Quanto tempo se leva para morrer? A pergunta atravessa como um corte fino. Mas não fala só do fim do corpo, fala também desse lugar silencioso em que percebemos que a forma como temos vivido talvez não seja, de fato, viver.
Quantos dias passamos em piloto automático, repetindo rotinas, relações e escolhas que já não reconhecemos como nossas? Quantas vezes chamamos de “vida” aquilo que, no fundo, é apenas resistência, sustentar o conhecido, mesmo quando ele já não faz mais sentido?
No livro “Primeiro eu tive que morrer” da Lorena Portela, a personagem precisa experienciar uma morte que não é a física como conhecemos, mas a morte da pessoa que ela havia sido até aquele momento. Uma versão de si mesma que já não dava conta da sua verdade. É como se a antiga vida precisasse se desfazer para que outra possibilidade de existir pudesse, enfim, aparecer.
A morte que não é do corpo
Há mortes que não aparecem em atestados. São as mortes simbólicas: o fim de um jeito de viver, de uma identidade, de um papel que se esgotou. Às vezes, é o trabalho que adoece. Outras, uma relação que se sustenta mais no medo da solidão do que na presença verdadeira. Em muitos casos, é uma versão nossa que aprendeu a sobreviver, mas não tem erergia para viver com plenitude.
Podemos imaginar essa morte simbólica como a troca de uma casca. Um dia, aquela estrutura protegeu. Com o tempo, passa a apertar. A pessoa cresce, a casca não. Ficar ali dentro é sufocante, mas sair também assusta: é encarar o desconhecido com a pele nova, ainda frágil. Em processos de autoconhecimento, muitas vezes é preciso reconhecer que certos sentidos que dávamos à nossa própria história já não servem mais. O modo como nos víamos, o lugar que ocupávamos nas relações, aquilo que aceitávamos em silêncio: tudo isso pode precisar “morrer” para abrir espaço para algo mais verdadeiro.

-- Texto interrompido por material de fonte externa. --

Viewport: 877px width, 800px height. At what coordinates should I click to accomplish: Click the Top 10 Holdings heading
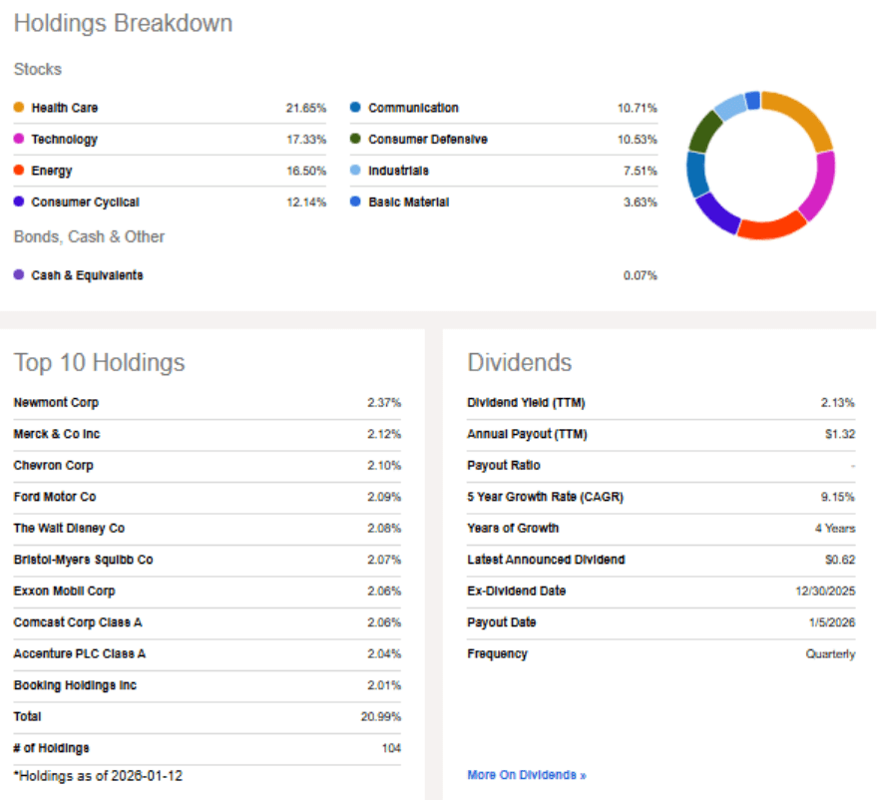click(99, 362)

Quando a vida pede outra rota
Nem sempre essa mudança vem de forma suave. Às vezes, é um esgotamento, uma crise, um sintoma que não pode mais ser ignorado. Às vezes, é uma tristeza que não passa, um corpo que adoece, um incômodo que insiste em aparecer. São sinais de que a rota antiga já não sustenta quem estamos nos tornando. Fica uma provocação: O que precisa acontecer para termos coragem de reavaliar tudo e refazer o caminho? Até quando vamos seguir vivendo uma vida que já terminou por dentro?

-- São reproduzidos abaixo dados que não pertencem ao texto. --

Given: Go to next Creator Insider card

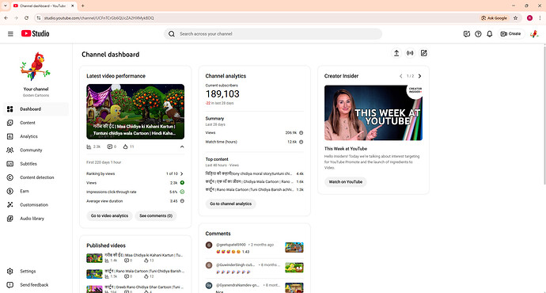Looking at the screenshot, I should pos(419,76).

Perguntas para olhar a própria vida
Em vez de buscar respostas prontas, talvez possamos começar com perguntas que abram espaço para um olhar mais simbólico, mais honesto, sobre a nossa própria história:
• O que em você já morreu, mas você continua tentando manter de pé por medo do vazio?

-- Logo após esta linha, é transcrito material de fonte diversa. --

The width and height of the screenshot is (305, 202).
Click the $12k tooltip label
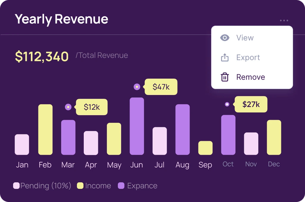[92, 107]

• Em que área da sua vida você sente que vive mais por obrigação do que por escolha?
• Quais gestos, palavras ou silêncios mostram que você já não cabe na mesma narrativa de antes?
Essas perguntas não exigem respostas imediatas. São convites. Pequenas frestas para que você se observe com mais gentileza, percebendo onde a vida pede fim, pausa ou recomeço.
Terapia como atravessamento
O acompanhamento terapêutico pode ser um lugar seguro para atravessar essas mortes simbólicas. Um espaço em que é possível nomear lutos invisíveis: de sonhos, de versões de si, de histórias que não seguiram como o esperado, sem pressa, sem julgamento.
Na terapia, é possível olhar para aquilo que já não faz sentido, entender por que ainda se sustenta, reconhecer os medos envolvidos em deixar ir. E, pouco a pouco, abrir espaço para que novos modos de existir sejam experimentados: mais alinhados ao que você sente, deseja e precisa. Talvez, no fim, a pergunta não seja apenas “quanto tempo se leva para morrer?”, mas: Quanto tempo ainda estamos dispostos a não viver?
Entre uma morte simbólica e outra, há sempre a chance de reescrever o modo como existimos com mais verdade, presença e cuidado consigo.